Gorbachev, 85, who was the final leader of the Soviet Union until it was officially dissolved in 1991, was commenting on the U.S.’ decision last week to sever talks with Russia over how to assuage the five-year long civil war in Syria.
"I think the world has reached a dangerous point," Gorbachev said to state news agency RIA Novosti. "I don't want to give any concrete prescriptions but I do want to say that this needs to stop. We need to renew dialogue. Stopping it was the biggest mistake."
U.S. Secretary of State John Kerry told reporters Tuesday that bilateral discussions over the “cessation of the hostilities agreement,” which was struck last month, were ending over Russia’s continued bombing of the Syrian capital of Aleppo, according to CNN.
Russia, in response to Kerry’s comments, reportedly ended an agreement on converting weapons grade uranium and another on for plutonium with the U.S. However, Russia said the dissolutions were due to sanctions imposed by the U.S. over Russia’s taking of the Crimea in Ukraine two years ago, according to Reuters.

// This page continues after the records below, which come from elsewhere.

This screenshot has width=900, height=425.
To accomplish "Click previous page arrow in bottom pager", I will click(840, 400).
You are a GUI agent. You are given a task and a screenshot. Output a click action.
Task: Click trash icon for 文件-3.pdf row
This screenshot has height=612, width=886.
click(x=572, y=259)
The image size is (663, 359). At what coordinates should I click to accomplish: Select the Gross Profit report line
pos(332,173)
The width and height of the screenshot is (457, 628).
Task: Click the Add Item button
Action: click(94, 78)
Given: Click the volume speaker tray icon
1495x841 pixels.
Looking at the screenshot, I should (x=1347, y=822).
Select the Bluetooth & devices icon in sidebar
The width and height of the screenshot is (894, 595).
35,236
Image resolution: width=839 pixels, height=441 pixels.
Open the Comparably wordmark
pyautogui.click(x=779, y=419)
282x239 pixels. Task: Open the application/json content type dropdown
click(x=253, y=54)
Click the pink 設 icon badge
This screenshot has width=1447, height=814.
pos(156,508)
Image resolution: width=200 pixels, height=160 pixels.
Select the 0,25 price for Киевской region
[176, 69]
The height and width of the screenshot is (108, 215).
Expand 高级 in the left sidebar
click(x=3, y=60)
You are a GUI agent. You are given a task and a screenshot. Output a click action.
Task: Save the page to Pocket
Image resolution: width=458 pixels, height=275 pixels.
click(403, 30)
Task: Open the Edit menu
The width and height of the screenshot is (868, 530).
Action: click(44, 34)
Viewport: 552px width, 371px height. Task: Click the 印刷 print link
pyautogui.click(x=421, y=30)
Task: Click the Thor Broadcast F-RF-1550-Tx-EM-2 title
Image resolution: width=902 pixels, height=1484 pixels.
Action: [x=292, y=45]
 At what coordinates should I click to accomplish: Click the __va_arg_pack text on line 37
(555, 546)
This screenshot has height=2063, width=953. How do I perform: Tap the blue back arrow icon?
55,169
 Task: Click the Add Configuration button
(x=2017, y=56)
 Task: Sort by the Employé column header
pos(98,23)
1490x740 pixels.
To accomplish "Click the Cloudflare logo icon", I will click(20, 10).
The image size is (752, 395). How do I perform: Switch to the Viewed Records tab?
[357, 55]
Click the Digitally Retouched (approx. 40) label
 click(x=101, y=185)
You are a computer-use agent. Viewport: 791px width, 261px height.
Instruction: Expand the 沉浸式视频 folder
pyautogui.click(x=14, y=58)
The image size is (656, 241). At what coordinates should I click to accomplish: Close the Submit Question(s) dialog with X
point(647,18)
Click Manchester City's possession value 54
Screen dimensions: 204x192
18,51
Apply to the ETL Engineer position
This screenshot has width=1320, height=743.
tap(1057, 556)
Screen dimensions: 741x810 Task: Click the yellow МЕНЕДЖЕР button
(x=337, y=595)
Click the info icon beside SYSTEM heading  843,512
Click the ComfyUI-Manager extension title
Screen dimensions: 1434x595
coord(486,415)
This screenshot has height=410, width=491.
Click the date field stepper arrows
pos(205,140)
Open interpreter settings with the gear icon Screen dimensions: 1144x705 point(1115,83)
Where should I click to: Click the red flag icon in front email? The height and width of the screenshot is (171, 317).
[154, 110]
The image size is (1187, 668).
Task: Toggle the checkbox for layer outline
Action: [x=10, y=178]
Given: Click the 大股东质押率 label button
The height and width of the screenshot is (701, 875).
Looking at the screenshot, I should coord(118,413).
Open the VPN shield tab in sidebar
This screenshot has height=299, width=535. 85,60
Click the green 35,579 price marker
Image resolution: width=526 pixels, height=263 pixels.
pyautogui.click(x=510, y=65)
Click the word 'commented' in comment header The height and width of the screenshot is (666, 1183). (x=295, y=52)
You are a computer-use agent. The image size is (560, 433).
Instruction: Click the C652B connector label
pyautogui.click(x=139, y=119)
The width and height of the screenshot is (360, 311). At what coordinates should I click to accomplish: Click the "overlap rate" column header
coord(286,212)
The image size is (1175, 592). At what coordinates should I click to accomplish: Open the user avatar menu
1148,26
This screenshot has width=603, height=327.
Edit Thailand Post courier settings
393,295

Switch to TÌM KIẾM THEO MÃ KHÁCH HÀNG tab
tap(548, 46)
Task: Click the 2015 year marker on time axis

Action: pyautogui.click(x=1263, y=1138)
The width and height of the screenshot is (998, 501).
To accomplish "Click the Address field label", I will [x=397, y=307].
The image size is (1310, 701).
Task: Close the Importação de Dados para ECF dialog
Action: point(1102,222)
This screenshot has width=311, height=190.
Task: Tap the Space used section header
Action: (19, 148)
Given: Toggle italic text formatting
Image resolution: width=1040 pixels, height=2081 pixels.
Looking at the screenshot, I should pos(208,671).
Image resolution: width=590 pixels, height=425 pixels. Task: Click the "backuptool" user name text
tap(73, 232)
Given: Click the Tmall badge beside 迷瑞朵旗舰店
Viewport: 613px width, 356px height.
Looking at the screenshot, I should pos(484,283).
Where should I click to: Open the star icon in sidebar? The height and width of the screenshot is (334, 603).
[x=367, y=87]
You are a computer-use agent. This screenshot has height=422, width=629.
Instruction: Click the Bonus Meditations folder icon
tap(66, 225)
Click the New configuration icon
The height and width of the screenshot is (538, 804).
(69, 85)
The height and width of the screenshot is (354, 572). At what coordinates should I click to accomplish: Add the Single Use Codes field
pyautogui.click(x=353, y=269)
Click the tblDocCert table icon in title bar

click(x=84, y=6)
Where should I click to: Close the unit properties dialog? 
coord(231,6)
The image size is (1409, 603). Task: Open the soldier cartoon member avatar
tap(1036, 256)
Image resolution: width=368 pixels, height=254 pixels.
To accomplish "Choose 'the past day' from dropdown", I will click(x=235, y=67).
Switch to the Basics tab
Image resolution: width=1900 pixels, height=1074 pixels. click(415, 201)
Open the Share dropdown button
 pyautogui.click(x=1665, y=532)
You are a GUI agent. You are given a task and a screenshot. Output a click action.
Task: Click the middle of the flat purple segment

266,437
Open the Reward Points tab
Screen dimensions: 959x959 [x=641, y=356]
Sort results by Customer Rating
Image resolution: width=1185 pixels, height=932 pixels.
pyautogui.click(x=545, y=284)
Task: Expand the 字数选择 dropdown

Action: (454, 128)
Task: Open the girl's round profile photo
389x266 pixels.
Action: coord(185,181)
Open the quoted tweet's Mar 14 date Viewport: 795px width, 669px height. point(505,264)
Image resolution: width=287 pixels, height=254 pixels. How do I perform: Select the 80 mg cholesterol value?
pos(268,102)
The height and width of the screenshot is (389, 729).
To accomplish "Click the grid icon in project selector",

Capable of providing a unique perspective after living and working through the decades-long Cold War, Gorbachev’s comments carry significant weight as he was also part of several groundbreaking and tension-easing nuclear pacts with the U.S. that eventually saw the end to the Cold War.
"It is necessary to return to the main priorities. These are nuclear disarmament, the fight against terrorism, the prevention of an environmental disaster," Gorbachev said. "Compared to these challenges, all the rest slips into the background."
Nixing nuclear deals and escalating issues over how to end the Syrian conflict are only part of the problem between Moscow and Washington. Russia has also been pushing the buttons of the U.S. NATO allies like France, the United Kingdom and Spain by most recently flying two of its bombers up and down the western Atlantic coast last month. The military exercise also resulted in accusations from Iceland, which claimed Russia’s bombers flew too close to a commercial flight.
Gorbachev, however, has still shown loyalties to Russia even if he is calling for better diplomacy with an old enemy. In May, the Ukraine imposed a ban on Gorbachev after he supported the annexation of the Crimea.